Leave it to the local Rubber Brother Records to find unique methods of advertising.

The record label, known for releasing new recording via cassette, recently repeated something that's quickly becoming a Rubber Brother tradition. This past Saturday, about a few hundred fans — braving excessive heat advisories and a dust storm — packed into the performing space at the Parliament in Tempe between McClintock Drive and University Drive to watch a "Round Robin."

This type of set, where several bands bunch set up their equipment side-by-side on a stage, play several songs, followed by the next band, and then another, didn't originate with the label, yet it fits well into their style.

"I thought it would be interesting to do a Round Robin because it would showcase multiple bands in a very short time-frame and also make for a more interesting show experience for the people watching," Rubber Brother co-founder Robbie Pfeffer said.

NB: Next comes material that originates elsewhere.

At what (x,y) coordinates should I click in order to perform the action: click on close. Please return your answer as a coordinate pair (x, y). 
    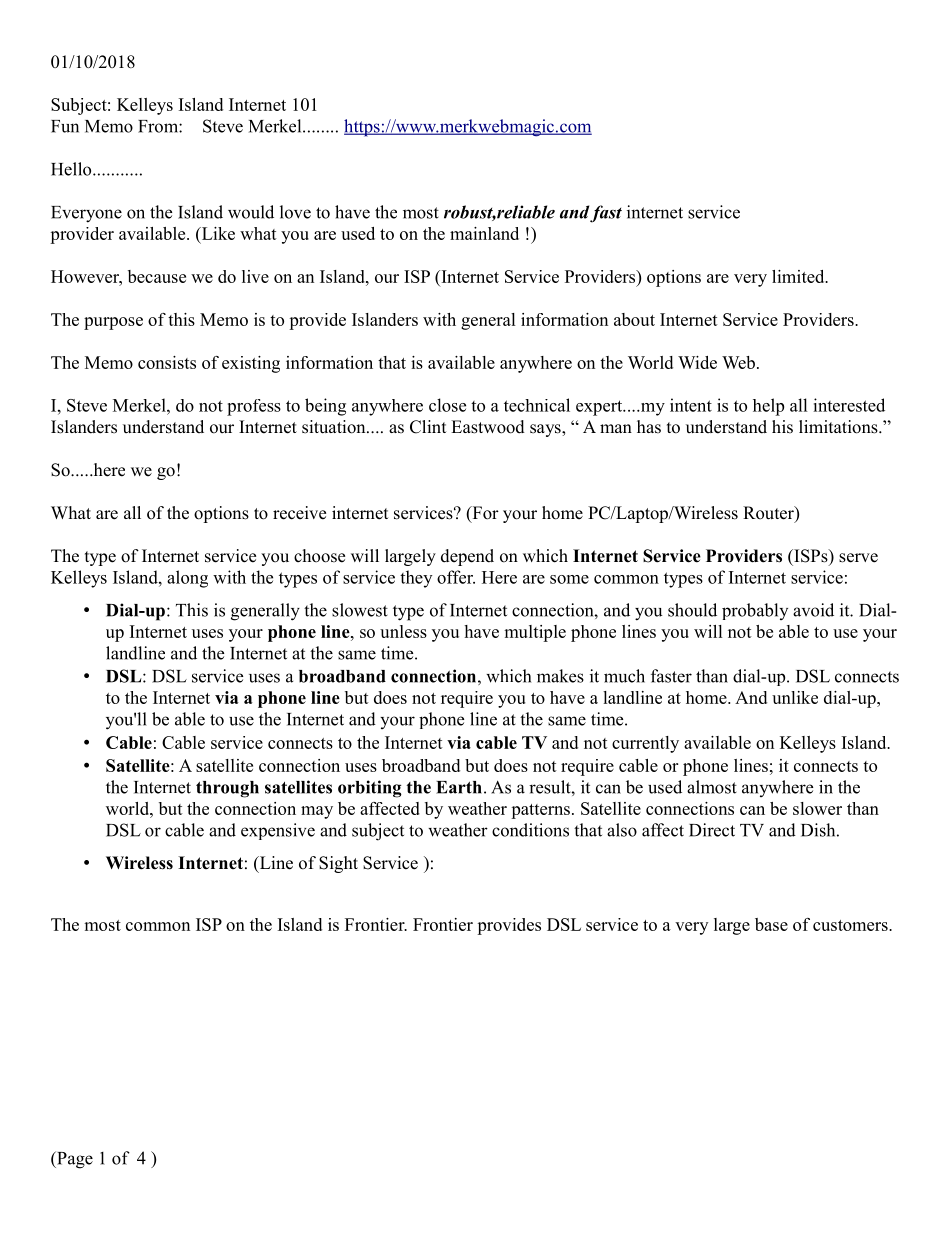
    Looking at the image, I should click on (447, 405).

For Saturday's set, five of their bands (Playboy Manbaby, Treasure Mammal, Thin Bloods, Boss Frog, Wolvves) performed before a packed room at Parliament. Pfeffer, whose also a member of Playboy Manbaby, said that the people in the room stayed constant, even when the crowed had the opportunity to depart after seeing their desired band.

Pfeffer and his co-founder Gage Oleson co-opted the idea from electronic musician Dan Deacon, who did something similar on several tours, sometime in 2011. Although, they've had experience with Round Robins previously, this is the first instance of what Pfeffer calls a "streamlined" version of the idea: the first one ran all-day in an outdoor shop in downtown Phoenix, while the next instance occurred over a three-day festival.

Much was accomplished within the relative short time frame of a the pacing of their first regular set. Within a three-hour set, which ran on-time between 8 p.m. and 11 p.m., one band plays two songs while the other four watch and then the next band takes center stage, followed by the next band, etc.

"Playing a Round Robin is undoubtedly more intense than just playing a normal show. You have to be engaged the entire night, it's not a typical, play for an hour and go drink a beer type of scenario," Pfeffer said.

Pfeffer considered the latest "Round Robin" a success, and fully expects to do another, but not before cultivating some of their individual acts in the near future.

The next upcoming show will feature The Thin Bloods & Playboy Manbaby and their latests releases (or cassettes) playing August 23 at The Crescent Ballroom in downtown Phoenix.